Sulla guerra in Siria è stato ambiguo: prima amico degli Usa - da alleato Nato - poi nelle braccia di Putin. Erdogan ha imbavagliato la stampa, cova un odio viscerale per i curdi che combatte in ogni modo e accetta i matrimoni con bambine di 9 anni. Certo, ha anche costruito ponti, unito le rive del Bosforo con opere avveniristiche, ma mentre si promuoveva come fautore del progresso turco, sferrava colpi alle libertà del suo popolo.

E non è possibile dimenticare quanto avvenne a Gezi Park. La violenta risposta del governo, l’impunità per le violenze delle forze dell'ordine che a suon di gas lacrimogeni, cannoni ad acqua, manganelli provocarono 8000 feriti e almeno 4 morti hanno lasciato pesanti tracce ma non hanno scalfito il suo potere. E' stato rieletto.

"Da 8  anni la comunità internazionale sta a guardare di fronte ai crimini di guerra e contro l'umanità commessi dal governo siriano nella completa impunità. Il Consiglio di sicurezza delle Nazioni Unite deve far applicare le sue stesse risoluzioni che chiedono la fine degli assedi delle zone abitate dai civili e la cessazione degli attacchi nei loro confronti" afferma Diana Semaan, ricercatrice di Amnesty International sulla Siria.

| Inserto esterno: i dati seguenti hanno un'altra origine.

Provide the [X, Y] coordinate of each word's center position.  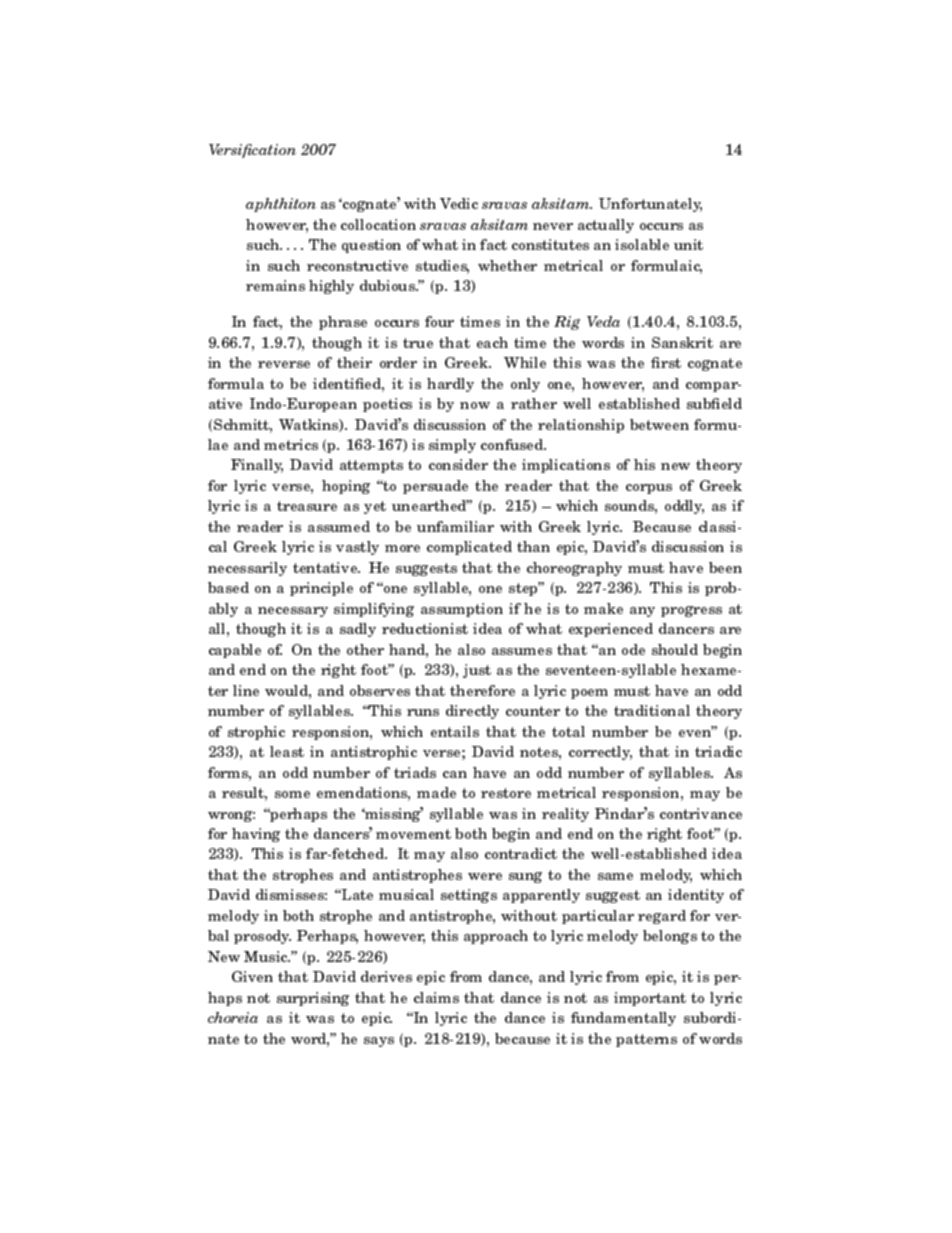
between [659, 424]
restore [506, 793]
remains [275, 285]
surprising [313, 999]
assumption [462, 610]
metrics [291, 444]
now [475, 405]
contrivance [701, 813]
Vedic [459, 203]
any [642, 612]
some [292, 794]
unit [688, 244]
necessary [293, 612]
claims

Oltre 5500 persone sono ancora sotto processo per aver preso parte alle proteste di Gezi Park con il reato di “finanziamento di organizzazione criminale”. I medici che avevano fornito i primi soccorsi negli ambulatori da campo allestiti durante le proteste di piazza sono stati sottoposti a provvedimenti disciplinari. Quanti commentavano e documentavano i fatti sui social media sono stati perseguiti. I pochi procedimenti nei confronti di alcuni agenti di polizia (in tutto 5) sono stati archiviati. Le restanti indagini sono state ostacolate o già chiuse. 

Il Presidente di Amnesty in Turchia per aver ricordato la questione dei diritti umani è stato messo in prigione. Dopo mesi liberato e poi nuovamente arrestato, il tutto in 24 ore. E per i giornalisti c'è il carcere.